Маме я рассказала о том, что происходит, всего один раз, и потом часто жалела об этом. Однажды я шла из школы, и мальчишки закидали меня снежками. Мне куском льда попали в область под глазом так, что пошла кровь. После этого я не выдержала и сообщила маме и об этом случае, и обо всех остальных. На следующий день она пришла в школу посреди урока, вывела этих мальчишек в коридор, наорала на них, кажется, даже ударила одного, и поругалась с учителями. После этого со мной в классе перестали разговаривать вообще все, а это было ещё хуже. Я начала чувствовать себя невидимкой, будто меня вообще не существовало. 

Если в школе меня кто-то задевал — называл «китаёзой», «узкоглазой», — я просто подходила и била. Они плакали

Если бы у меня тогда были друзья, наверное, я бы меньше читала и в конце концов не поступила бы в МГУ, и тогда вся моя жизнь сложилась бы иначе. Если бы надо мной не издевались в детстве из-за внешности, я сейчас больше бы на неё полагалась и не работала так сильно над собой. В любой компании я всегда стараюсь общаться с самыми тихими людьми, которые здесь впервые или чувствуют себя неуютно. Хочу, чтобы они раскрылись и были поувереннее. Если кто-то говорит или пишет что-то оскорбительное о внешности других — это для меня верный сигнал, что нам с таким человеком не по пути.

Единственная черта, которую я приобрела с тех пор и о которой жалею, — ужасная конфликтность, переходящая в неконтролируемую агрессию. Чаще всего это происходит на работе, когда кто-то сомневается в моих умственных способностях. Видимо, я до сих пор думаю, что люди меня могут хоть как-то любить только за профессиональные качества, а если их отнять, я вообще никому не буду нужна.

Я часто думаю, что изначально хуже, чем мои друзья, поэтому очень боюсь их потерять. Порой это переходит в сильную зависимость от чужого мнения. Теперь я в каждой ситуации спрашиваю себя: поступаю ли я так, как сама решила, или просто выполняю чужую волю, чтобы человек не ушёл из моей жизни?

Знакомые до сих пор подшучивают надо мной. В одних случаях задеть пытаются люди, которые меня просто не любят или опасаются. Иногда люди пытаются сделать комплимент — начинают приплетать всё, что они знают, допустим, о Японии, хотя я к ней никакого отношения не имею. Это меня уже мало задевает — я скорее смеюсь над тем, насколько люди, считающие себя толерантными, по факту таковыми совершенно не являются.

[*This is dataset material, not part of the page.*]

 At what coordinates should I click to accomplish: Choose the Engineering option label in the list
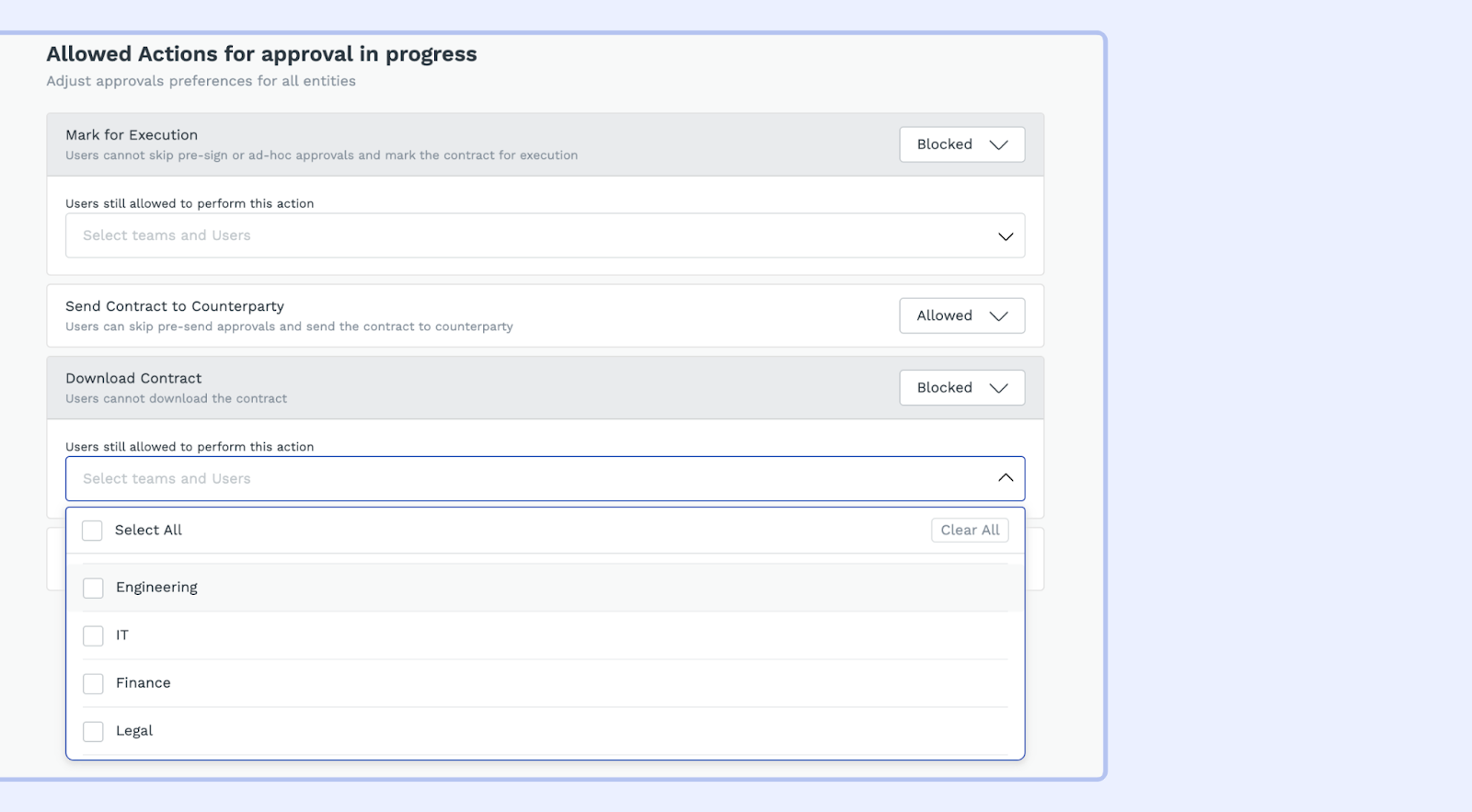coord(156,588)
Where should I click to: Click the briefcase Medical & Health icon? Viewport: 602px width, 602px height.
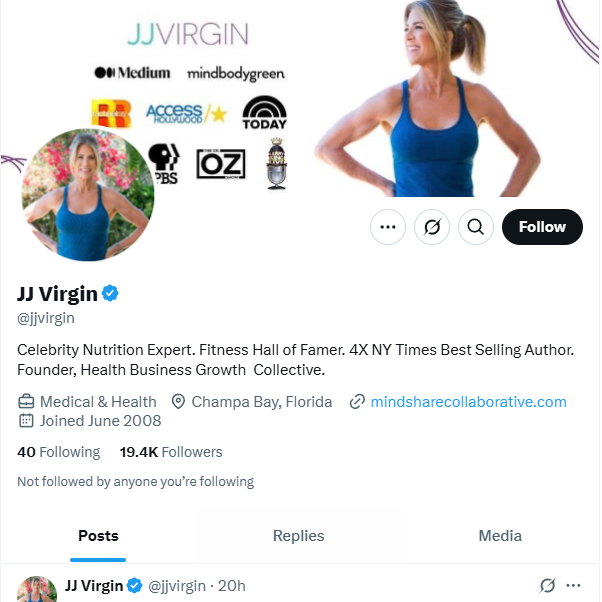click(x=26, y=402)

Всегда тяжелее воспринимать себя как девушку, когда видишь, что чуть ли не единственное, что привлекает людей в тебе, — твоя национальность. Например, мужчина, с которым я недолго встречалась, на вопрос, что он во мне нашёл, честно ответил: «Да просто мне нравятся девушки азиатской внешности». В тот момент я сама не поняла, из-за чего я так расстроилась. Блондинки ведь не обижаются, когда им говорят то же самое про светлые волосы. Когда я была на отдыхе, какой-то мужчина довольно неприятного вида долго кричал мне вслед на ломаном русском: «Эй, что ты со мной не знакомишься? Я люблю китайцев». Вообще, я поняла, что во многих странах, в отличие от России, мне опасно даже ходить одной — там почти нет девушек с азиатской внешностью. Невозможно и пять минут пройти по улице, чтобы с тобой кто-нибудь не попытался познакомиться. Иногда это даже приятно, но всё же остаётся осадок от того, что на тебя обращают внимание не из-за красоты.